High Price: A Neuroscientist’s Journey of Self-Discovery That Challenges Everything You Know About Drugs and Society is a largely autobiographical account of the life of research scientist and drug expert Carl Hart, Professor of Psychology at Columbia University, and Director of the Residential Studies and Methamphetamine Research Laboratories at the New York State Psychiatric Institute. Hart is a black neuroscientist who grew up in a poor community beset by institutionalized racism and accompanying social problems. His transition out of his neighborhood milieu to the heights of the academic elite was gradual, and had its problems and setbacks. Drug use, however, was not a cause of any them. And here is where this book becomes much more than an autobiography, but a candid assessment from one of the nation’s leading experts on the effects of many of the most popular drugs on human subjects.
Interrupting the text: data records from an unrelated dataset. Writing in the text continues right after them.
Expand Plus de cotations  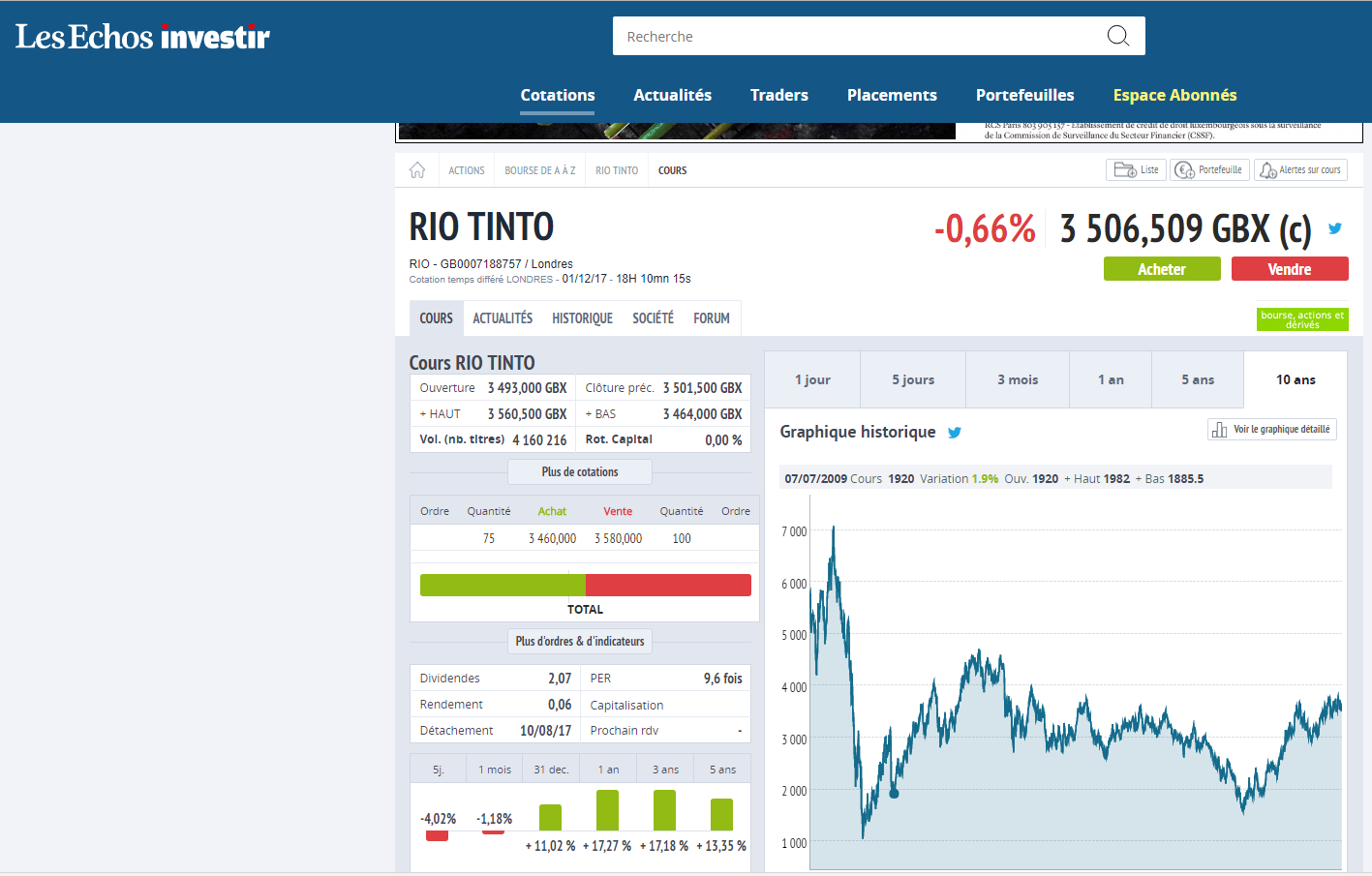[x=579, y=472]
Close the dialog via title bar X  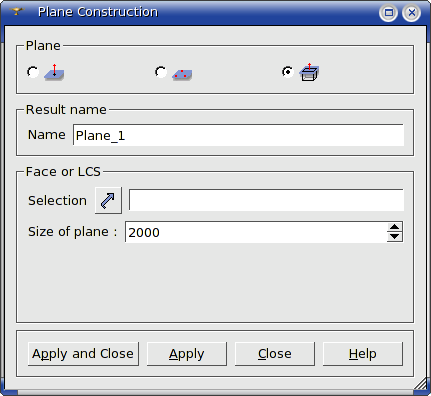tap(412, 13)
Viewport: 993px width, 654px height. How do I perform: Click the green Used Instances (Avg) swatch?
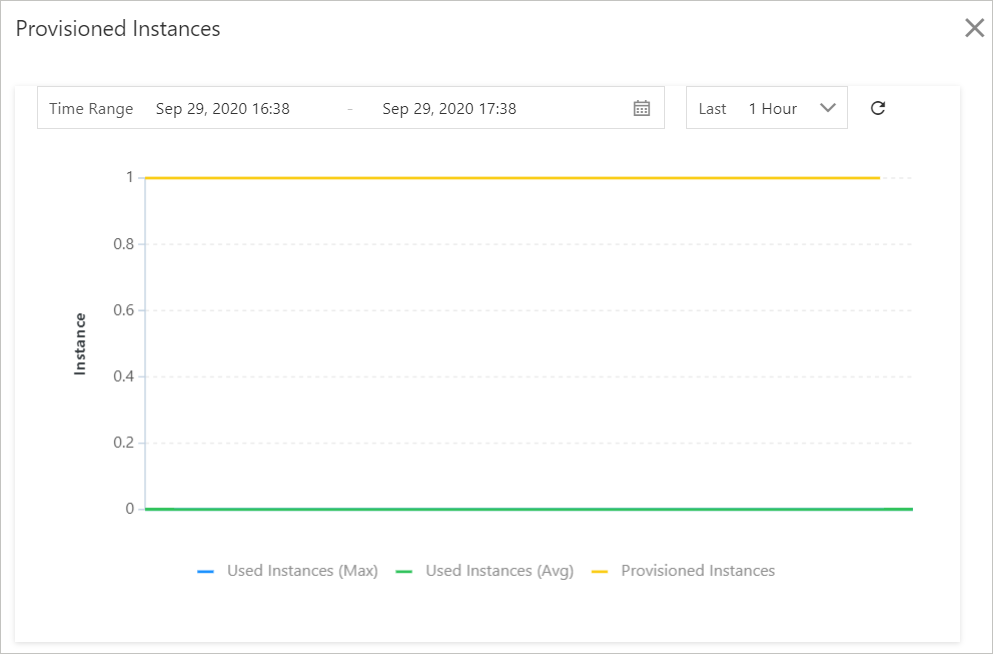click(x=404, y=571)
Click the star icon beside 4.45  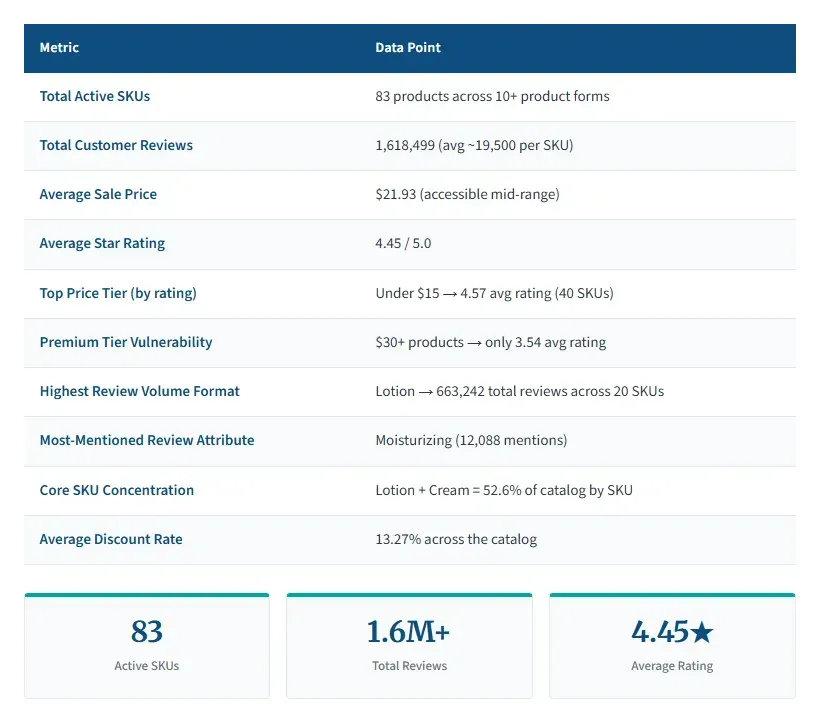pos(701,631)
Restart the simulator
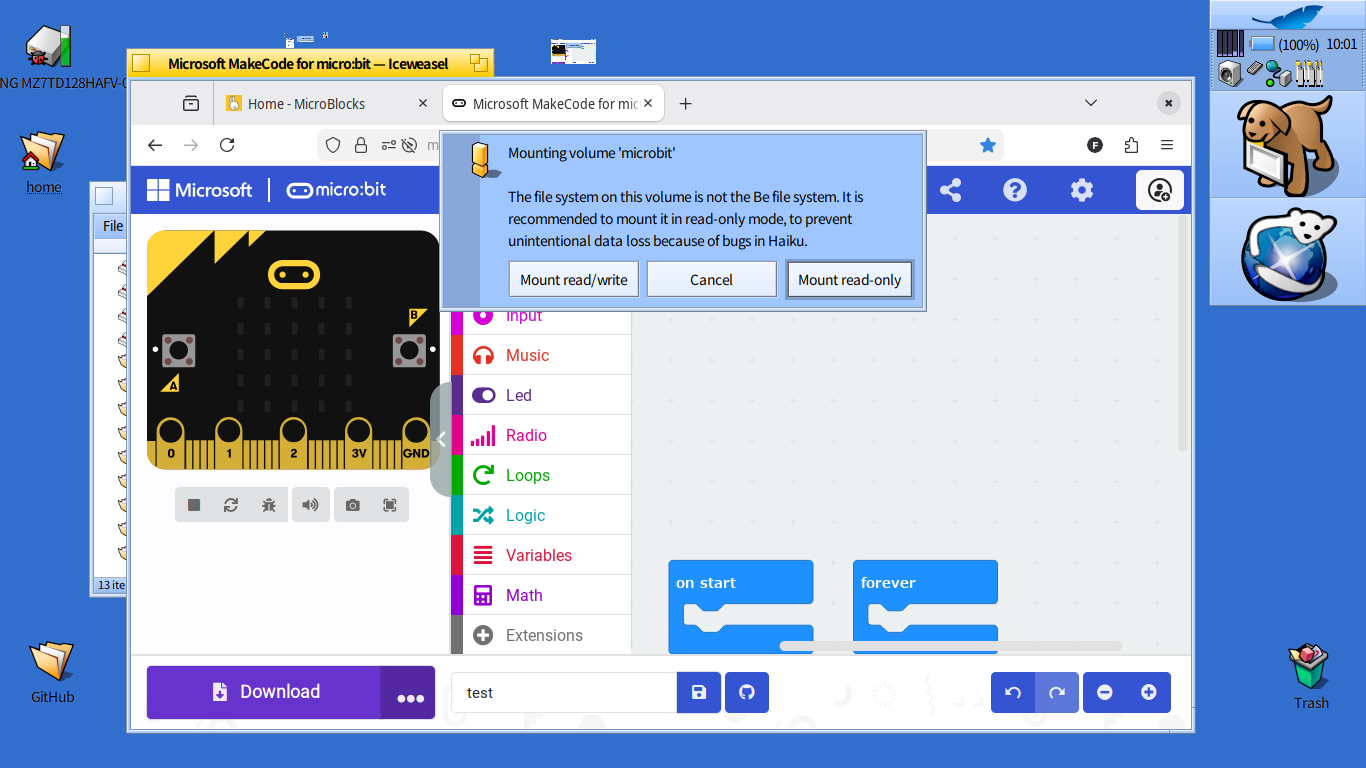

The problems Hart describes in his upbringing and environment spring mainly from racism and poverty, often erroneously attributed to drugs. Yes, Hart smoked some cannabis as a teenager and young adult; yes, he had a brief flirtation with occasional powdered cocaine; but neither of these activities had any significance, positive or negative, on his overall life trajectory, other than possibly informing his professional viewpoint on the general impact of recreational drug use on most individuals within contemporary society. When he discusses his upbringing, background, and family, the only drug that seemed to play much of a negative role was alcohol. A much larger role then the effects of any drugs were the effect of the criminal justice system, although fortunately not on him.

Hart’s views won’t surprise Erowid readers. Anybody who has been paying attention realizes that the “problem of drugs” in America is not a problem of the effects of particular chemicals on the brain or on behavior, but a reflection of underlying social issues—such as poverty and racism—and of the adaptations people develop in response. Hart’s claims that the criminal justice system and its treatment of blacks (and others) is much worse than the effects of drugs themselves—even overly stigmatized drugs such as crack—is a no-brainer. This book was clearly written for the lay reader, and maybe for those still under the sway of mainstream anti-drug propaganda. But as a personal narrative it is engrossing and the scientific findings are compelling. While detailing his own research in giving human subjects controlled doses of crack or meth in the laboratory and investigating their cognitive abilities and their motivations for drug use, Hart also discusses related research, such as the Rat Park, a 1970s study that provided evidence showing that environmental conditions were responsible for morphine addiction in lab rats.

If I had a complaint about High Price, it is that Hart’s obvious expertise on drug effects was too sparingly elucidated on, mainly relegated to the last few chapters of the book. But this may be my bias; I spent a long time browsing through Hart’s published scientific papers and want to know more about specific research findings. It may not have been the intended effect, but reading Hart’s autobiography made me wish I had a research monograph on Hart’s scientific research on drugs to date. For those people who don’t quite yet understand the staggering failure of our approach to drug use, hopefully High Price will open some eyes.